Records -

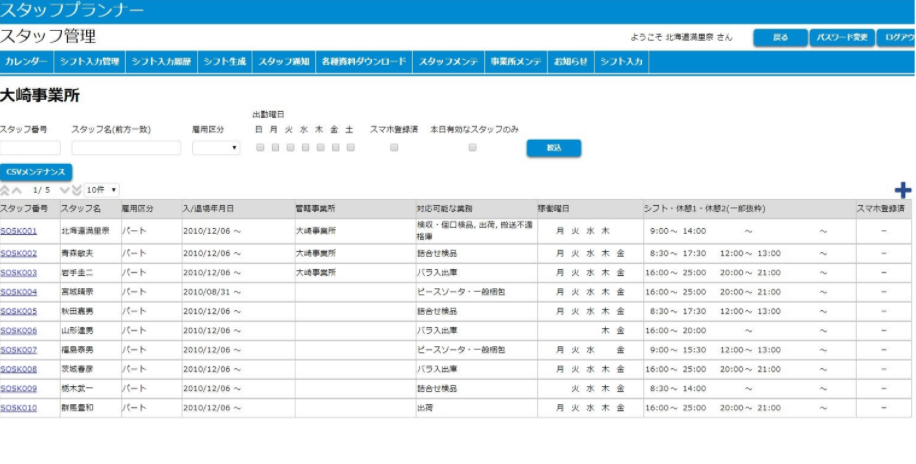Switch to シフト生成 tab
This screenshot has height=464, width=916.
pos(224,62)
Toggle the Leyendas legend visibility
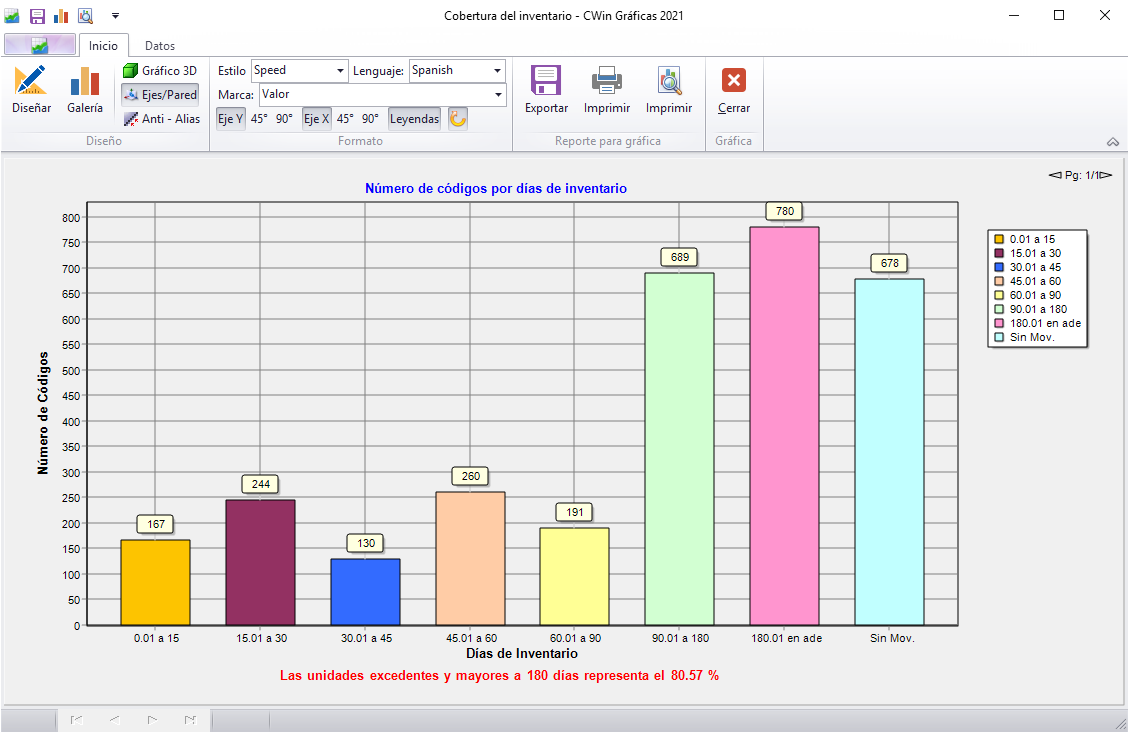Screen dimensions: 1129x733 tap(413, 118)
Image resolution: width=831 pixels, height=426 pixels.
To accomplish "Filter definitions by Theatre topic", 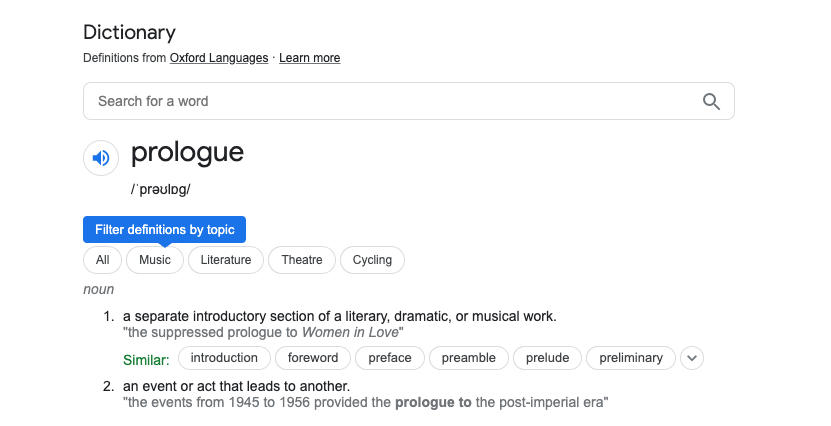I will 302,260.
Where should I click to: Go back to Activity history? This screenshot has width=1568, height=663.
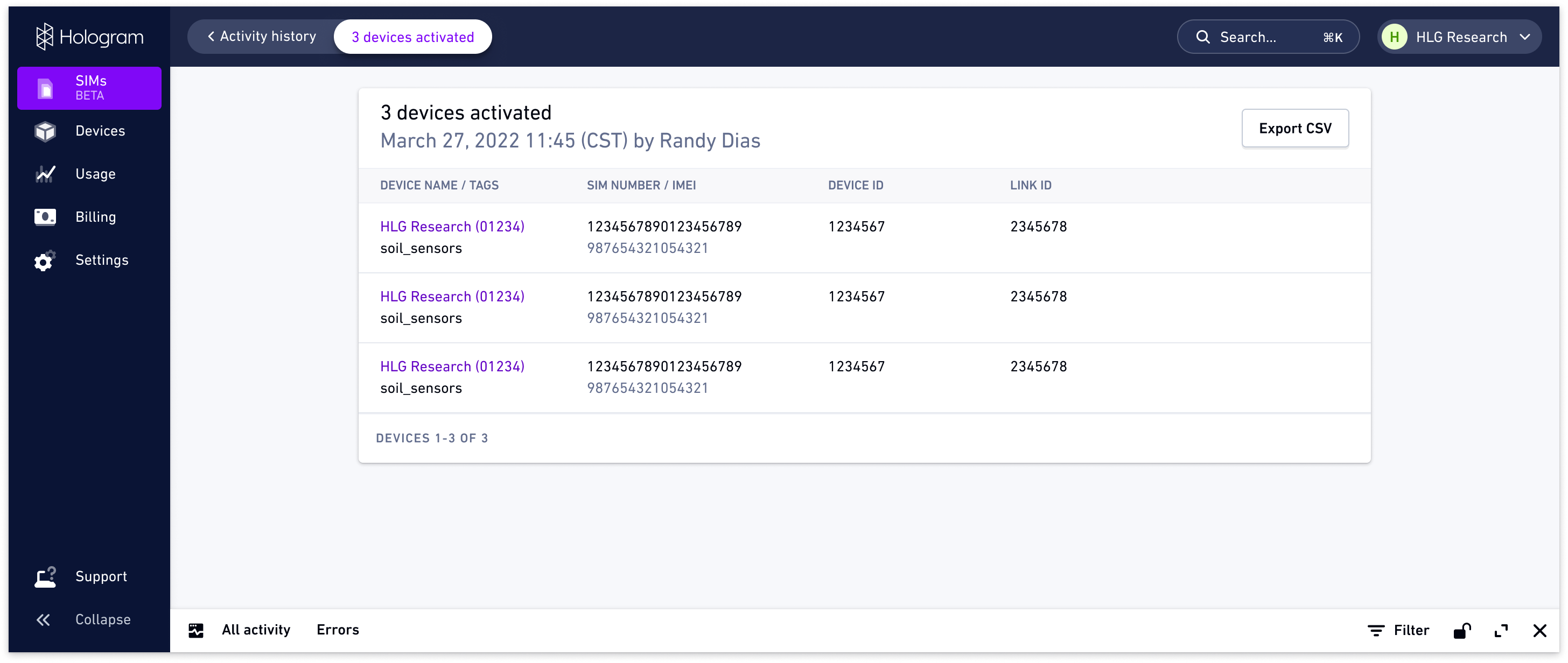(x=261, y=36)
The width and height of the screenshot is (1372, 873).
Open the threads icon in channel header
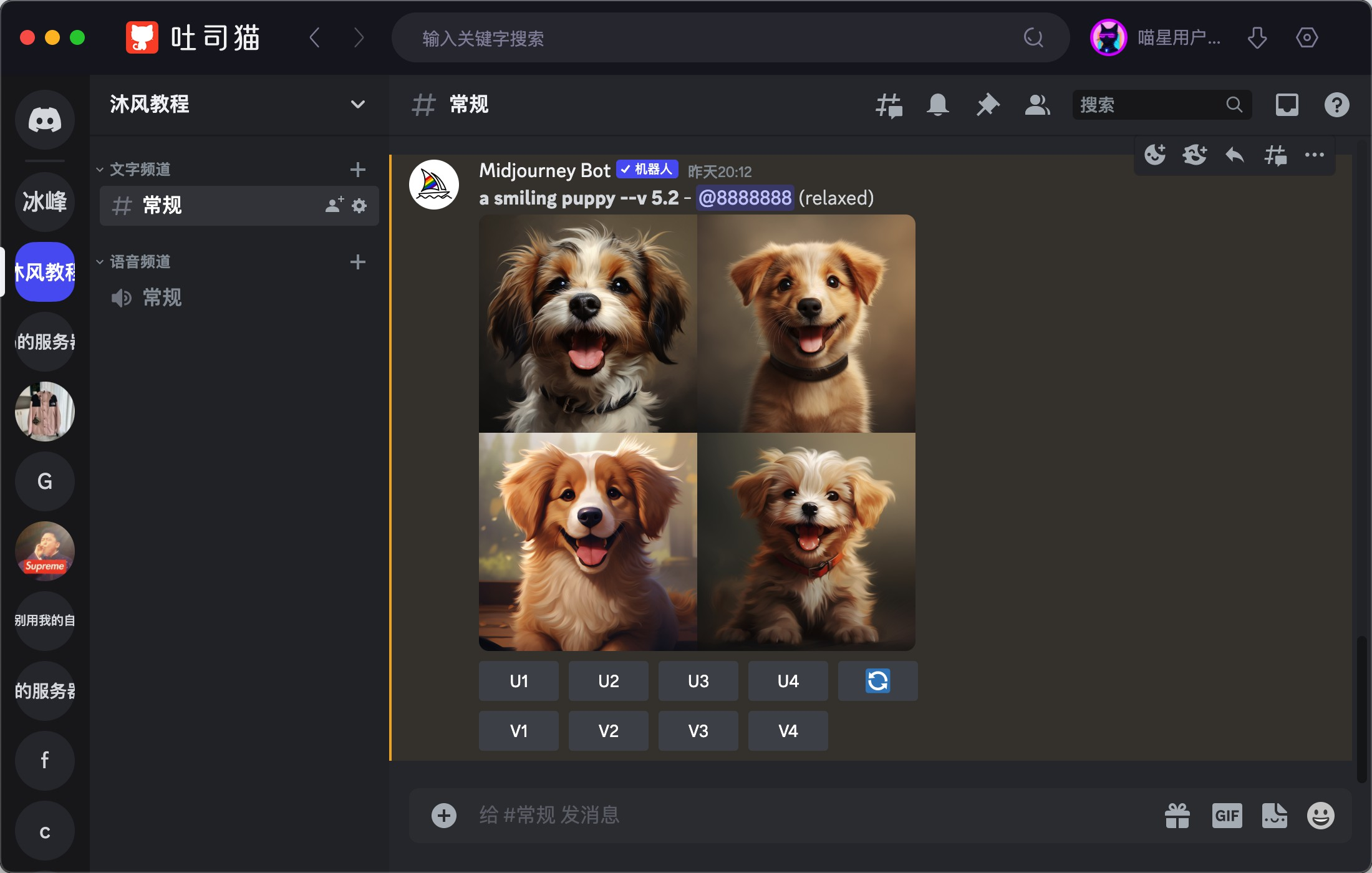(889, 105)
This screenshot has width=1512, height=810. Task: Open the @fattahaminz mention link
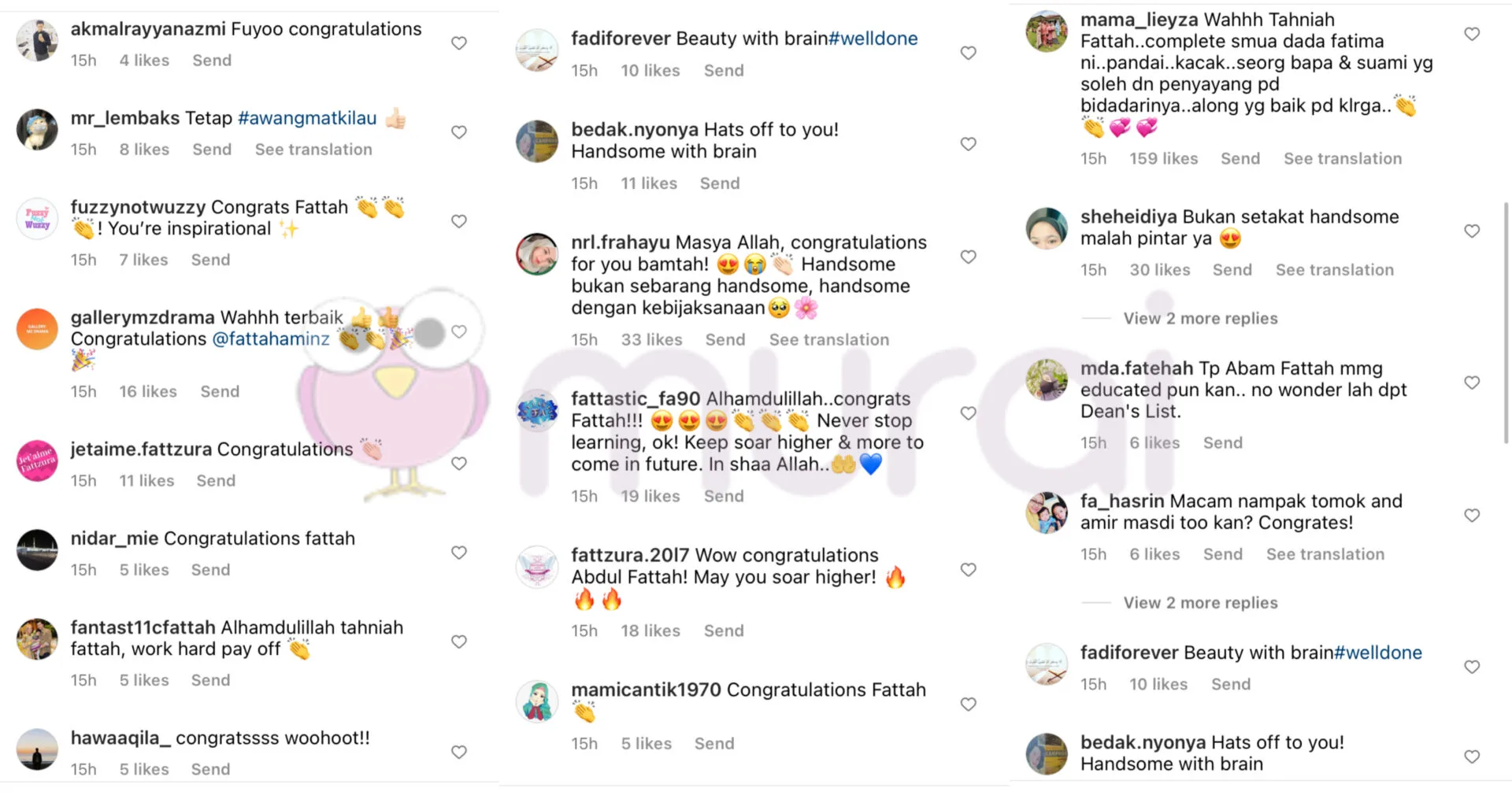pos(271,339)
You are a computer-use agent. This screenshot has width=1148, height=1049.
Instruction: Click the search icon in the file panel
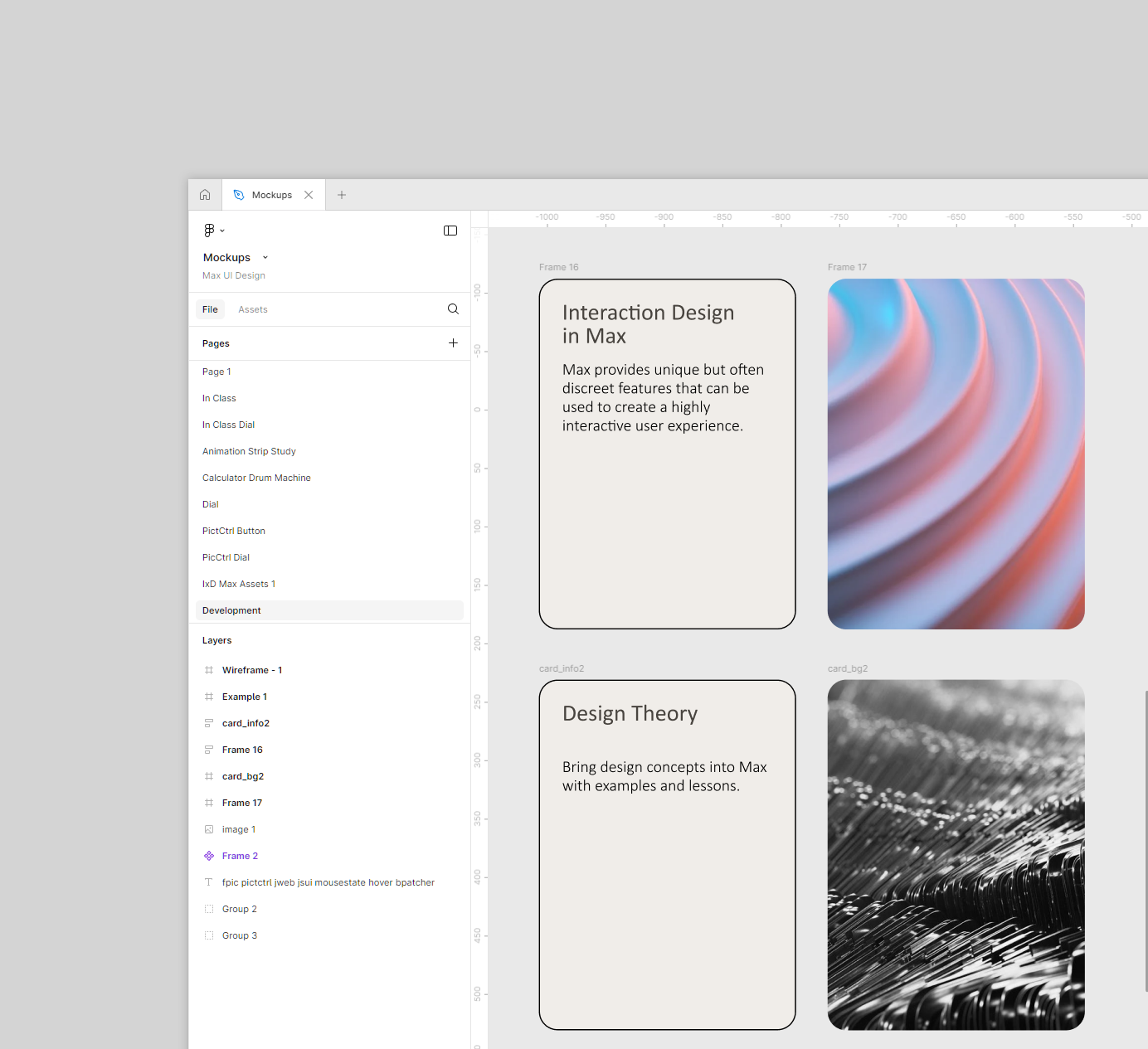tap(453, 309)
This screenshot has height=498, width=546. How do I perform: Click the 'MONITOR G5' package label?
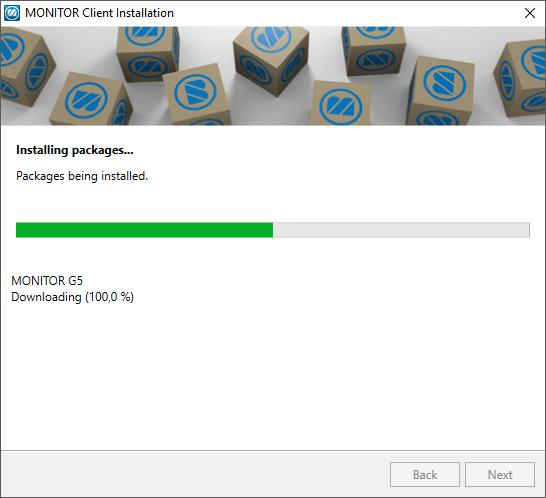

Written problem -
Render the material as a JSON list of strings, one string per line, starting at the line that contains "You are a computer-use" and continuing through the end of the material. Omit blank lines and leave out the pictures.

Written answer -
[
  "You are a computer-use agent. This screenshot has width=1148, height=1049.",
  "Instruction: Click the search icon in the file panel",
  "tap(453, 309)",
  "This screenshot has height=498, width=546. How do I perform: Click the 'MONITOR G5' package label?"
]